C’est ici que l’approche du gouvernement Macri constitue une exception historique. Macri a pris les rênes de la présidence en adoptant une stratégie fondée sur l’explosivité, sur le déclenchement et sur l’audace – une stratégie extrêmement risquée – qui place l’accent sur une libéralisation agressive des prix ainsi que sur une suppression des contrôles quantitatifs, au préalable des cinq mesures liées à la gestion de la demande et à l’assistance financière. On constate d’ores et déjà un abandon de la plupart des taxes d’exportation et des contrôles monétaires, une réduction de l’imposition des revenus, ainsi qu’une émancipation du taux de change, ce qui a abouti à une immédiate dépréciation de 30 % du peso argentin.

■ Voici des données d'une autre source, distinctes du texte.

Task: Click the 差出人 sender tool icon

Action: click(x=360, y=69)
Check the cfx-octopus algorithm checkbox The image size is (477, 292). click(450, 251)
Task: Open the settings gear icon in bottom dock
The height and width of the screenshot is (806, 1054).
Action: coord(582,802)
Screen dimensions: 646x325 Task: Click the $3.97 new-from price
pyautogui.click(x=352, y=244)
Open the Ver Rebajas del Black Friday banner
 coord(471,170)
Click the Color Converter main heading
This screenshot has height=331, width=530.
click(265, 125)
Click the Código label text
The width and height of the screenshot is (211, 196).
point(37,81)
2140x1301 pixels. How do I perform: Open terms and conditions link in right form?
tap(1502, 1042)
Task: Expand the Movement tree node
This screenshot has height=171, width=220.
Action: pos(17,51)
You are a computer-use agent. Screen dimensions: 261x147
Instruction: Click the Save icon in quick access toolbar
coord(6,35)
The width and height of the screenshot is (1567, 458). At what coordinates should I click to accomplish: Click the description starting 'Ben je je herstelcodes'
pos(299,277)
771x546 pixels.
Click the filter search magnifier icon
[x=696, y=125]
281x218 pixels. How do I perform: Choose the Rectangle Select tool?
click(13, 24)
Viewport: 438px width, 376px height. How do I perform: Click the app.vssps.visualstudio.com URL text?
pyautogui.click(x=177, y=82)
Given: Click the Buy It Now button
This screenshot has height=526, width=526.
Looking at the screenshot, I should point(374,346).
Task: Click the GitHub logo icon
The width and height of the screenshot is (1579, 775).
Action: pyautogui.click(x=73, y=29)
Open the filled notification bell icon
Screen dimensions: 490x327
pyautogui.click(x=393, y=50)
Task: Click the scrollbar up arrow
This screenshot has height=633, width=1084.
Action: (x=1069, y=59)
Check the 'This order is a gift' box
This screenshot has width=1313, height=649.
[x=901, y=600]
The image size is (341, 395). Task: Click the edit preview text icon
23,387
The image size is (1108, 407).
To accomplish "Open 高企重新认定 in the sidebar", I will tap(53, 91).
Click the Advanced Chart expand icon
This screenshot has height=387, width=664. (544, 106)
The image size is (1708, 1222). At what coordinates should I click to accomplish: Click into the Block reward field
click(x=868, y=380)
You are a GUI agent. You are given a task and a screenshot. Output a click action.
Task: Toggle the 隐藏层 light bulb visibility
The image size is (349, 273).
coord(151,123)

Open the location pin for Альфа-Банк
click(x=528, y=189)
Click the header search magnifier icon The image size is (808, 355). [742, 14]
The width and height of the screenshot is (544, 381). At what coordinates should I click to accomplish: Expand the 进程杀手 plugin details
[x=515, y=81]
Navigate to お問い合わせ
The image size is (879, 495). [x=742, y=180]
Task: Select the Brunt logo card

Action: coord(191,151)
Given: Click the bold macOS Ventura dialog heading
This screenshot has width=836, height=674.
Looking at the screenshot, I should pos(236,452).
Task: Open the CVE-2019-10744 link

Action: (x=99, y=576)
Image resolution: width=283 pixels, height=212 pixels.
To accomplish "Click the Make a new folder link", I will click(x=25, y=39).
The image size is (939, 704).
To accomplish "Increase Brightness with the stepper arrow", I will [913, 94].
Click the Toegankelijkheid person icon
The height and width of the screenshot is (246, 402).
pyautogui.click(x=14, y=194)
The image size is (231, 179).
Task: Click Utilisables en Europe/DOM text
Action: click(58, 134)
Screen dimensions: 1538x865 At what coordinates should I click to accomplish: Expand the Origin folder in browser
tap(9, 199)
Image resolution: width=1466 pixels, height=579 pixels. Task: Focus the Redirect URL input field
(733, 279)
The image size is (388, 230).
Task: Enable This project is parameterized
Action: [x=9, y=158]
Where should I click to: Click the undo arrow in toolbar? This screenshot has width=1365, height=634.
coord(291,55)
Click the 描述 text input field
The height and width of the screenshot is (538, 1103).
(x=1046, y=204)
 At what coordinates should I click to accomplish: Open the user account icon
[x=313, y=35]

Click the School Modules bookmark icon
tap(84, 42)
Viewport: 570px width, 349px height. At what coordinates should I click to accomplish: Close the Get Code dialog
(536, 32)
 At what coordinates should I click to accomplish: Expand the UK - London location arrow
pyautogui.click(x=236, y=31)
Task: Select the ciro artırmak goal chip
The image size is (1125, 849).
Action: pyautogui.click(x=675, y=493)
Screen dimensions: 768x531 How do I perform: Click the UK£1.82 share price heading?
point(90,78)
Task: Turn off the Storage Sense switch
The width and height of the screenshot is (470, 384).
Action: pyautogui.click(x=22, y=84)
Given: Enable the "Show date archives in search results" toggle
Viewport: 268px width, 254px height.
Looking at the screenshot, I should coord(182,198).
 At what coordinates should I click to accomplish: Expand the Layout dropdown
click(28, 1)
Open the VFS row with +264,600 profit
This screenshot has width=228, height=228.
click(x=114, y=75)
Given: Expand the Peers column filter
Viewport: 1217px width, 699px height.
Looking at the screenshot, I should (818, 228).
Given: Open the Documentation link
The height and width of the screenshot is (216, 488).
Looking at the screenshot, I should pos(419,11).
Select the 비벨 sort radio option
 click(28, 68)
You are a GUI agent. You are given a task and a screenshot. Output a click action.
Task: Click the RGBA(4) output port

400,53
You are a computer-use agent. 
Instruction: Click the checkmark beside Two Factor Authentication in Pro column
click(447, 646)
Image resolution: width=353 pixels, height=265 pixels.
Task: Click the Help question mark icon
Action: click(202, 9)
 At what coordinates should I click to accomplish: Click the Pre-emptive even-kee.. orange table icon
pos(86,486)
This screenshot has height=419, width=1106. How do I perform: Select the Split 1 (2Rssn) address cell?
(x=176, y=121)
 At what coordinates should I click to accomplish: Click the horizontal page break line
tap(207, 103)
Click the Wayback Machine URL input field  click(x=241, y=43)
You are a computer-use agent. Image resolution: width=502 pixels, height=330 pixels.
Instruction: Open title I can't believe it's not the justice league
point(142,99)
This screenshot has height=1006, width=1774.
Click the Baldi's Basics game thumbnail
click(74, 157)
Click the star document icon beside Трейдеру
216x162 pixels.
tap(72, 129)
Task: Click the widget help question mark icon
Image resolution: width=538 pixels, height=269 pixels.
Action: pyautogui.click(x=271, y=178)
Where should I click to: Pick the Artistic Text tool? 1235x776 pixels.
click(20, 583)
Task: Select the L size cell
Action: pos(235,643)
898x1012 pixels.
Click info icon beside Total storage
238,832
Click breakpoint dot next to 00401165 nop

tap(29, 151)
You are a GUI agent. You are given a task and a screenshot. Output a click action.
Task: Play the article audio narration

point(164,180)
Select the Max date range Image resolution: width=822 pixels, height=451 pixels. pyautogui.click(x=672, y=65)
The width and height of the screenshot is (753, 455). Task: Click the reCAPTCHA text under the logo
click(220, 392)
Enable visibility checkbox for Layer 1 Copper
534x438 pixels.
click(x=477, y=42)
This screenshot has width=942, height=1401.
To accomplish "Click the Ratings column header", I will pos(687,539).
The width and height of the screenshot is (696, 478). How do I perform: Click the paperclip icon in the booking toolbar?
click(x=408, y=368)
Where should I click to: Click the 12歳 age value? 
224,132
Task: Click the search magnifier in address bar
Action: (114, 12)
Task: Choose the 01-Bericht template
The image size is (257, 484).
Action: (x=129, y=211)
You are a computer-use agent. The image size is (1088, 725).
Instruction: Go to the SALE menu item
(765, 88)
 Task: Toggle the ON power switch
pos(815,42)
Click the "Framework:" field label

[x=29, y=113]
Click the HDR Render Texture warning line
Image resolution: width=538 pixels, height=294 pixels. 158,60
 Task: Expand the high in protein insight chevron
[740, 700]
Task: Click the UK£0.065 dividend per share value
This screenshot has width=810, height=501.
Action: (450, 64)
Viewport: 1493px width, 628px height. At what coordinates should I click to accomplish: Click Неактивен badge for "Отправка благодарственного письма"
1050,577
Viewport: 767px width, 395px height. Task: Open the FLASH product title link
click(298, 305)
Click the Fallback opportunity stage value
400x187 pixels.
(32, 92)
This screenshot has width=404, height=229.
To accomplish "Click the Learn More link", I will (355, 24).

Sur le plan historique, rares sont les gouvernements à avoir appliqué ce type de séquençage, qui plus est avec une telle ferveur ; la plupart d’entre eux se montrant en effet hésitants, notamment lorsqu’il est question de pleine libéralisation monétaire. Ceux des gouvernements à avoir entrepris ce type de mesures l’ont généralement fait à l’issue – ou au moins en parallèle – d’apports financiers et d’efforts de maîtrise de la demande.

Ceci s’explique aisément : en prenant le temps de créer les conditions propices à une libéralisation, ces gouvernements espéraient limiter le pic initial de l’inflation des prix, évitant ainsi une spirale salaires-prix et endiguer la fuite des capitaux. Ces gouvernements craignaient qu’en cas d’apparition de telles difficultés, celles-ci viennent saboter les mesures de réforme ainsi qu’éroder le soutien populaire nécessaire pour aller de l’avant.

S’il entend redynamiser l’économie argentine de manière durable et inclusive, le gouvernement Macri va devoir agir rapidement afin de mobiliser une aide financière extérieure conséquente, de générer des ressources domestiques supplémentaires, et d’appliquer des réformes structurelles plus en profondeur. S’il y parvient, l’audacieuse stratégie économique de l’Argentine pourra devenir un modèle d’aujourd’hui et de demain pour les autres pays. Mais si cette approche échoue – en raison d’un mauvais séquençage ou d’une poussée de mécontentement populaire – ces autres pays hésiteront encore plus à lever les contrôles ainsi qu’à libéraliser pleinement leur monnaie. La confusion politique qui en résulterait serait alors désastreuse pour tous.